TEXTE SOURCE:
%%

Oui, figurez-vous que de tout temps, les virus se sont développés avec le capitalisme. Et pas seulement de façon dramatique. La fameuse épidémie de peste noire par exemple, qui a débuté en Europe en 1346, a littéralement ravagé la population européenne en tuant au moins un tiers des habitants. En Italie, c’est même la moitié de la population qui a disparu. Quant à la France, elle n’a retrouvé le nombre d’habitants d’avant l’épidémie qu’au 18e siècle, plusieurs centaines d’années plus tard !
Cette
épidémie a été la cause indirecte de la plus forte augmentation du niveau de vie du Moyen-Âge. Les salaires ont en effet explosé à cause de la pénurie de travailleurs. C’est à ce moment-là que le servage, cette forme d’esclavage économique, disparaît sous l’effet de la concurrence que se livrent les employeurs pour attirer les employés. Et parallèlement, les loyers s’effondrent, à cause de la demande qui chute.

%%

ITEMS PRÉSENTÉS:
%%

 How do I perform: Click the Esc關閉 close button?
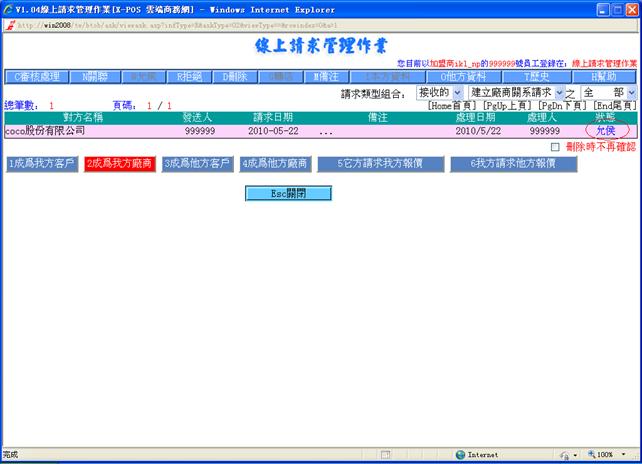point(287,193)
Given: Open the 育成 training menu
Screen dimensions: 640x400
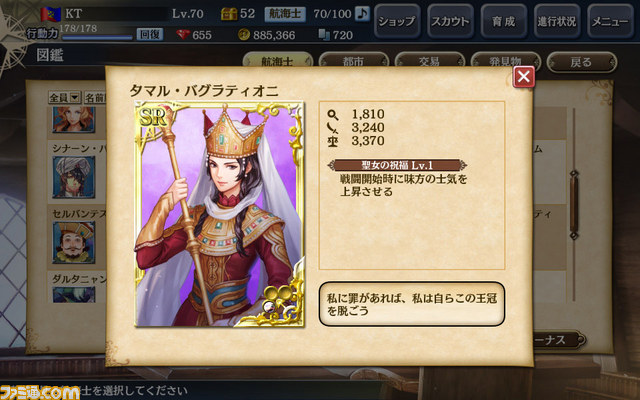Looking at the screenshot, I should 504,21.
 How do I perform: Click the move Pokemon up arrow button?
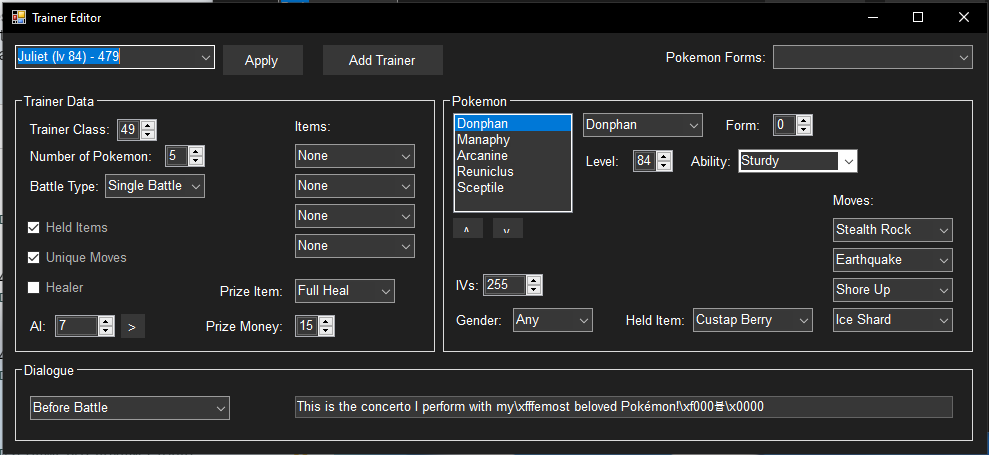[x=467, y=228]
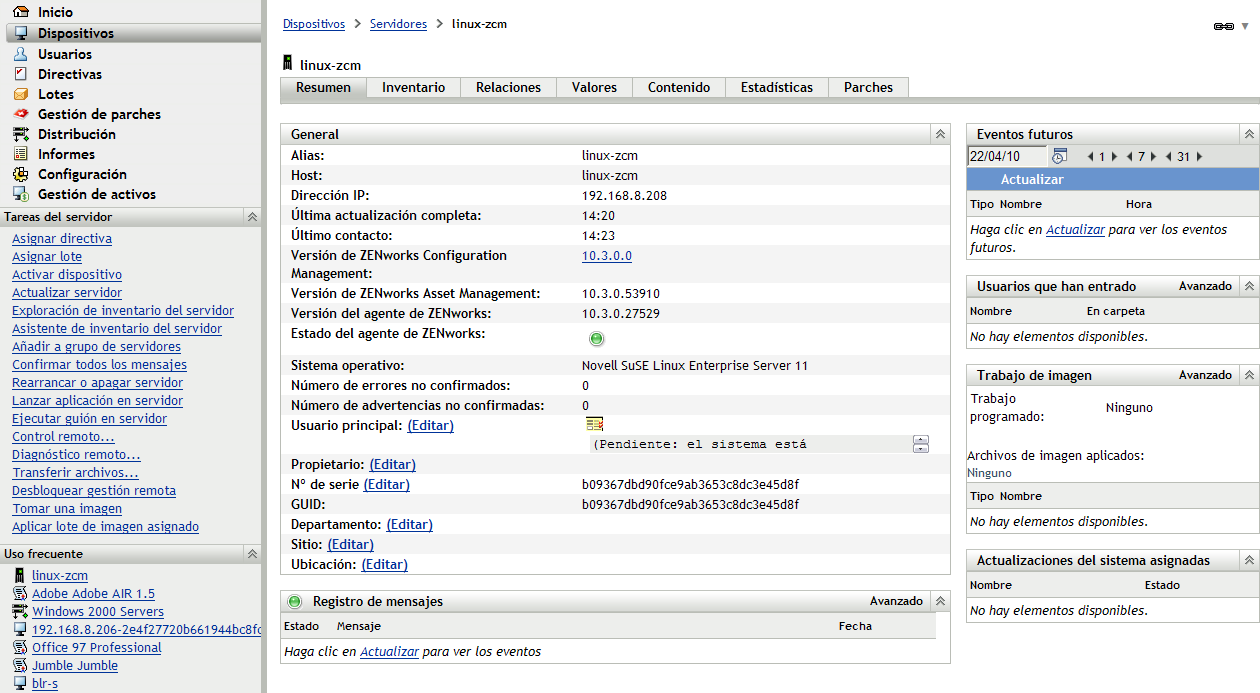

%%

DÉTAILS DE L'EXERCICE:
Répondez à ces questions sur le texte source :
(a) En quelle année l'épidémie de peste noire a-t-elle débuté en Europe ?
(b) Quelle proportion de la population a disparu en Italie ?
(c) Selon le texte, pourquoi les loyers se sont-ils effondrés ?
Les items constituent un matériau à part, sans lien avec le texte source.

VOTRE SOLUTION:
(a) En 1346.
(b) La moitié de la population.
(c) À cause de la chute de la demande.